Canada’s Bombardier has turned down a Chinese offer to buy up to 100 per cent of its prized rail unit, documents seen by Reuters show, underscoring its reluctance to cede control of the unit to a state-owned Chinese buyer at this juncture.
Beijing Infrastructure Investment Co (BII), a government-owned company that operates 18 metro lines in China’s capital, has offered to acquire between 60 and 100 per cent of Bombardier Transport, an August 14 letter reviewed by Reuters outlining BII’s offer showed.
Bombardier, which is looking to raise cash by listing a minority stake in its transport unit later this year, is attractive to Chinese players like BII, which, encouraged by the Chinese government, are seeking to acquire leading foreign technology to grow their businesses and global footprint.
Selling a majority stake would, however, expose Bombardier to political pressure in its home province of Quebec, where it generates high-paying jobs that could be lost through a takeover by a foreign buyer at a time when Canada’s economy has slipped into recession.
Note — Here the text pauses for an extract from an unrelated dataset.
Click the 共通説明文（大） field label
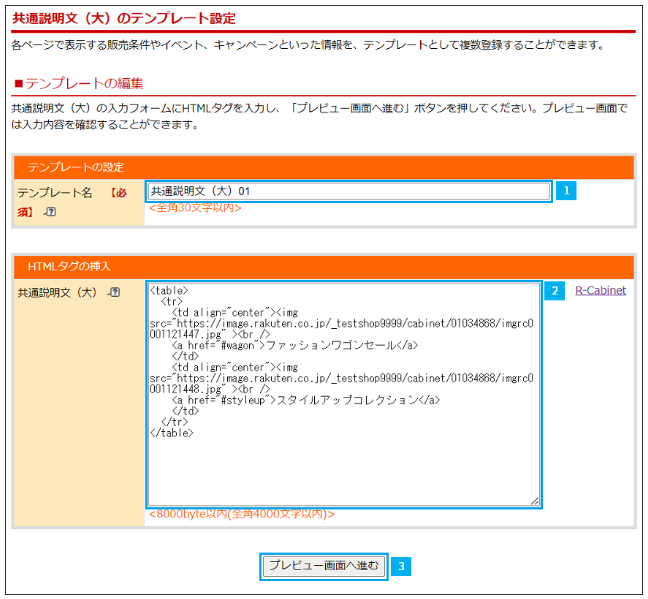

In the letter addressed by BII Chairman Tian Zhenqing to Bombardier’s Executive Chairman Pierre Beaudoin and not yet disclosed to the market, BII put the unit’s enterprise value - calculated as equity plus debt - at US$7-US$8 billion.
But Bombardier’s Vice President for Mergers and Acquisitions Louis Veronneau, who was copied in the non-binding offer, rejected the proposal in a letter to Tian one week later.